To add new capabilities or all Lighthouse to interact with other APIs, create additional specialized agents:
1. First determine what the new agent would do. Create a detailed prompt defining the agent's purpose and capabilities. You can see an example from [here](https://github.com/prowler-cloud/prowler/blob/master/ui/lib/lighthouse/prompts.ts#L359-L385).
???+ note
Ensure that the new agent's capabilities don't collide with existing agents. For example, if there's already a *findings_agent* that talks to findings APIs don't create a new agent to do the same.
2. Create necessary tools for the agents to access specific data or perform actions.
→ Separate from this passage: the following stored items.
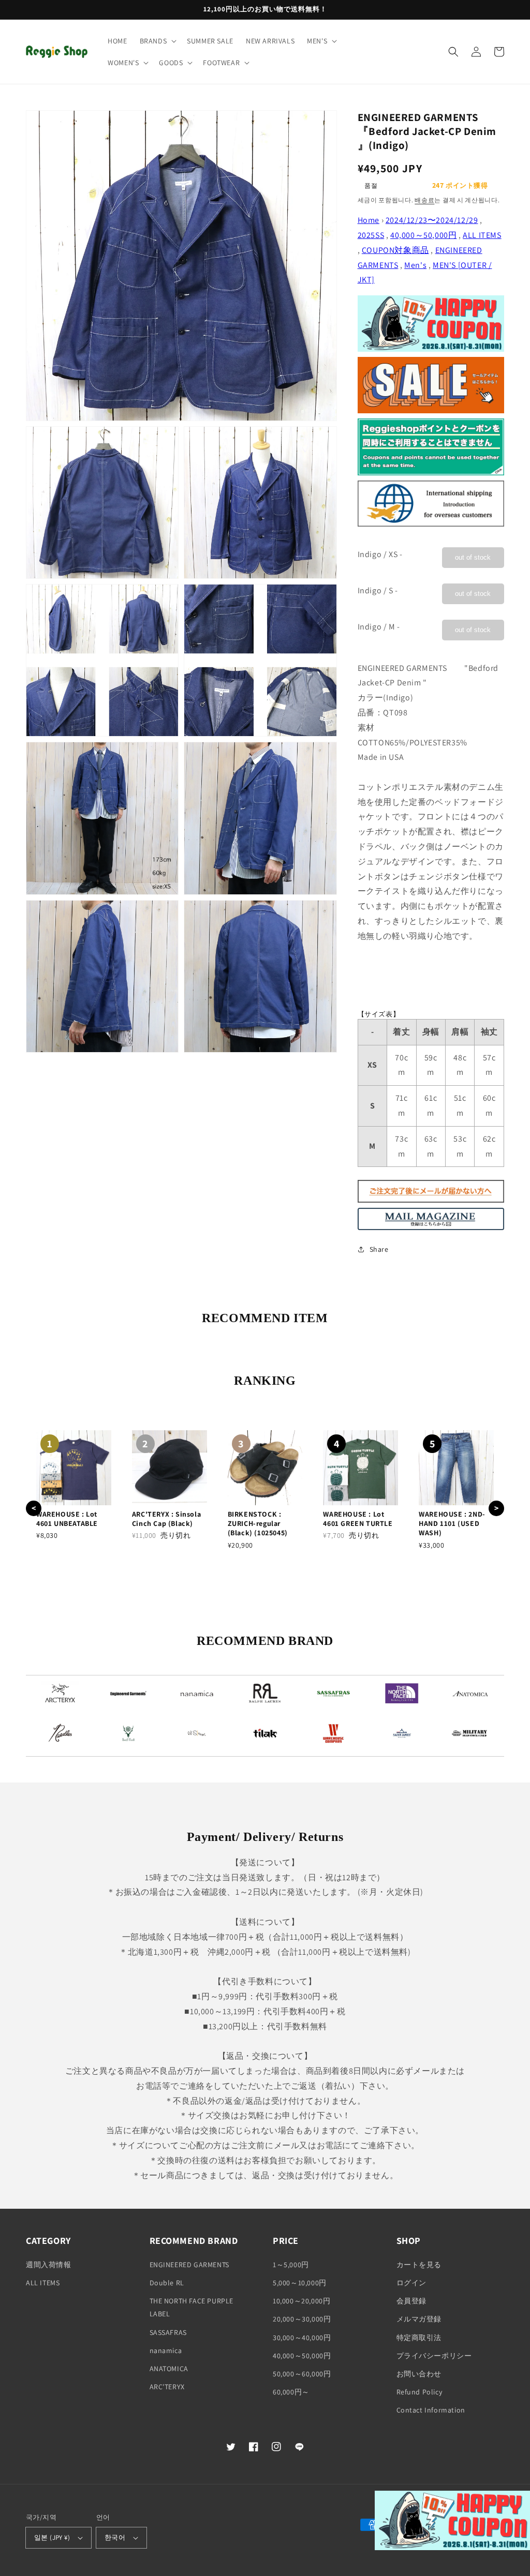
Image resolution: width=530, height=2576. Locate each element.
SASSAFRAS (168, 2332)
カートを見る (419, 2264)
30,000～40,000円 (302, 2337)
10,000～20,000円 (301, 2300)
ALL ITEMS (482, 235)
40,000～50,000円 (423, 235)
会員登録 (411, 2300)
A tool is a specialized function that extends the capabilities of LLM by allowing it to access external data or APIs. A tool is triggered by LLM based on the description of the tool and the user's query.
For example, the description of `getScanTool` is "Fetches detailed information about a specific scan by its ID." If the description doesn't convey what the tool is capable of doing, LLM will not invoke the function. If the description of `getScanTool` was set to something random or not set at all, LLM will not answer queries like "Give me the critical issues from the scan ID xxxxxxxxxxxxxxx"
???+ note
Ensure that one tool is added to one agent only. Adding tools is optional. There can be agents with no tools at all.
3. Use the `createReactAgent` function to define a new agent. For example, the rolesAgent name is "roles_agent" and has access to call tools "*getRolesTool*" and "*getRoleTool*"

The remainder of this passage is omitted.